Loving and Hating Twitter
I’m becoming more of a fan of Twitter as more of my offline friends join up. (You may recall my discussion about this in my post, “Twitter suddenly becomes relevant“)
I find myself both loving Twitter for its updatey brevity and hating it for it’s annoyingness. (Yes, it’s a word) I thought I’d share some of my loves and hates about the way people post on Twitter. Not much point, I know, but perhaps you have the same reactions and we can help each other through.
Loves
- Personal information. What are you thinking? How’s your day? Share a bit of your pysche! Example: “My grandfather was a radioman in WW2. My dad gave me his training manual last Xmas. I only knew him when he was very sick and I was little.”
- A view into other people’s discussions. Example: ” wow this new keyboard rocks!! @purplelime you are really gonna like it!”
- Sharing of things that are interesting, but too short for any other context. Example: “wow you really have to see those new iMacs in person, they are awesome, I want a new keyboard” Cool! “Common Craft” just got a delivery from 1800 flowers. a pomegranate bonsai. no card or name. Thank you Internets!”
Hates
- People who Twitter in third person. Example: “JimBob is feeling lonely after his parapet left his side”
- Not thinking about the stream, using Twitter stream to communicate a specific message to a specific person. Take it to email, punk. Example: “not sure jesse, mine seems to working fine. are you spelling it right?!!”

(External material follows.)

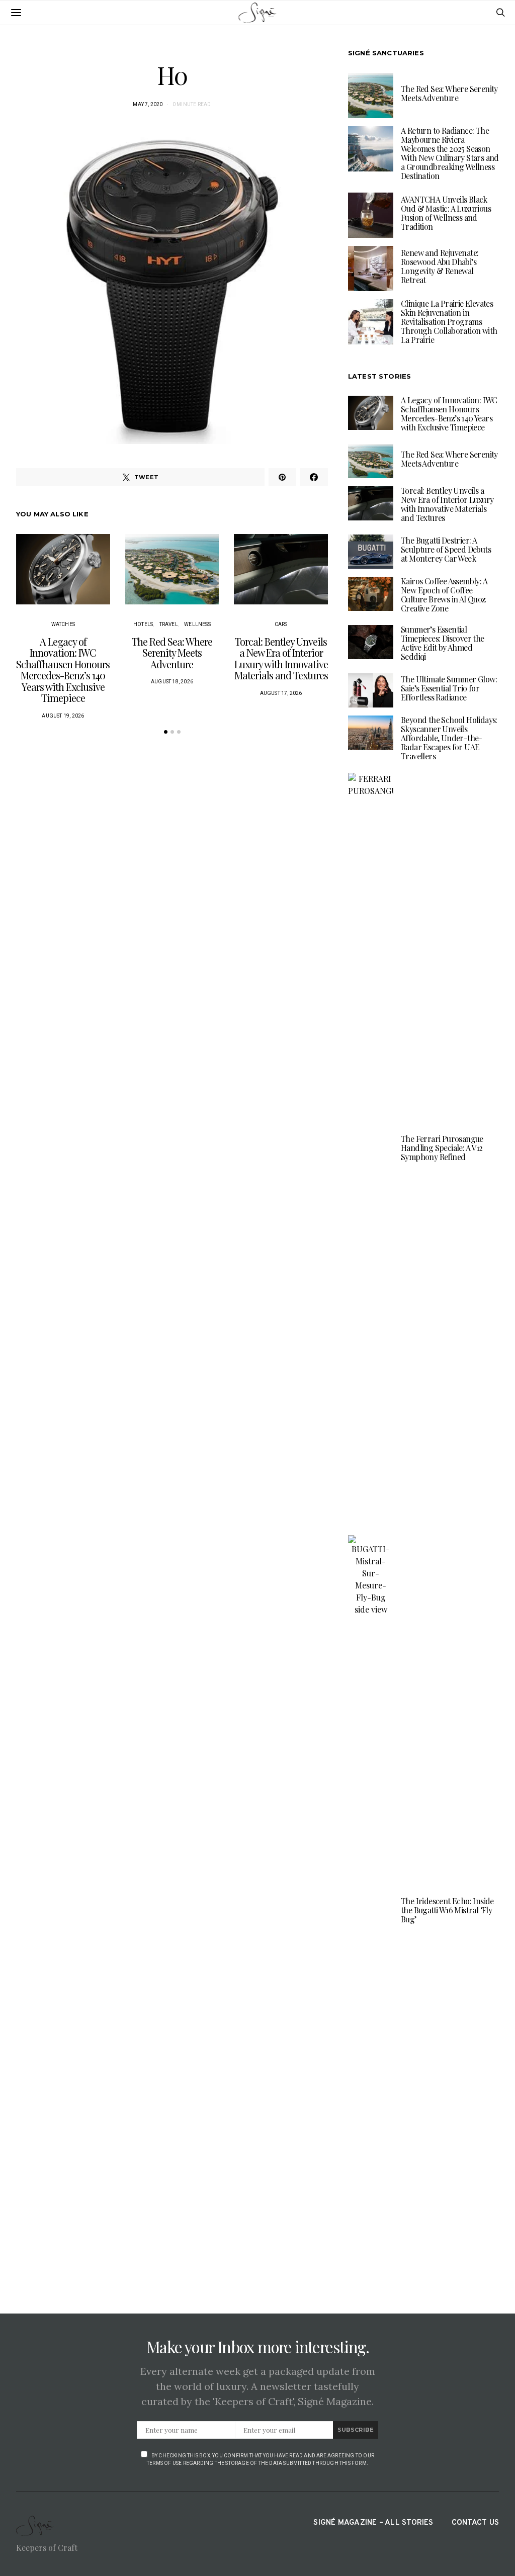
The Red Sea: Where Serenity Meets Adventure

- Overload. Seriously, we don’t need to know absolutely everything you’re thinking/feeling/doing. Sometimes a little mystery is a good thing. Ask Scooby. Example: “I’m eating a piece of fudge.”
- Running tally of your daily schedule. Example: “Good morning, Twitterland.” or Example: “I’m going to bed, see you tomorrow Tweety friends!!”

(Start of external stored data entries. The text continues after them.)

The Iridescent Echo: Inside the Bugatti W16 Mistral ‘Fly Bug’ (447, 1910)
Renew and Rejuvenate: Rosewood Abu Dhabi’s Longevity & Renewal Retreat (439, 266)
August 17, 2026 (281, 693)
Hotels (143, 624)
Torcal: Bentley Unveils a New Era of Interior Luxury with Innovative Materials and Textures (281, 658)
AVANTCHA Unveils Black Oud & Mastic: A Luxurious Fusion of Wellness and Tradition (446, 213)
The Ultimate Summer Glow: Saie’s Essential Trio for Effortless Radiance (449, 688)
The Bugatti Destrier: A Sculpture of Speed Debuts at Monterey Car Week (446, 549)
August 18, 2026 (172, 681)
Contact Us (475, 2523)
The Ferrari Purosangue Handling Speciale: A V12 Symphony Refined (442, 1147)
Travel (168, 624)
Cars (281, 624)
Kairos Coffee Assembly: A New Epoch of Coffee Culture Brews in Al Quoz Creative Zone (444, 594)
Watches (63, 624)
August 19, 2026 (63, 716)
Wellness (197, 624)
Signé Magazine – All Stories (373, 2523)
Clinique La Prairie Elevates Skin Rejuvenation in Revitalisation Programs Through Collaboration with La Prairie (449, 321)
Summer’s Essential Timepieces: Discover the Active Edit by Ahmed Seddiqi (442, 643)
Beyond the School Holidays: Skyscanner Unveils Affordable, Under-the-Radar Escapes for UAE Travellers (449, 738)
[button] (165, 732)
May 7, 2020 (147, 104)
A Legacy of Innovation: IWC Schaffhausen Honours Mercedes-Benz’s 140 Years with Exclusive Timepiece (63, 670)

Yes, I know that Twitter is a subjective thing, and as such my loves/hates may be completely different than yours. But there are mine… what you about you?








I disagree on the “I’m eating a piece of fudge.” criticism. Those moments embed more meaning in personal circles than they might just looking at it out of context. I like the minutia for two reasons. First, because I keep my twitter stream to just those people I know (online and off), the meaning-making isn’t diluted and the interruptions are manageable. The second reason is due to the way I interact with Twitter: almost exclusively through Twitterrific. The desktop app brings me each tweet in a gentle, pleasant way and then goes away. No further interaction required. That makes a huge difference.
I’m not a big fan of Tweets being used as lengthy discussion, but it is a nice effect that Twitter allows someone to post how they are feeling or ask a question and have responses from those who read it. These tweets ideally should stand alone to some degree, particularly because the other value is to look at the individual posts as an individual stream, to see a chronicle of your own life. The responses tend to lose context quickly.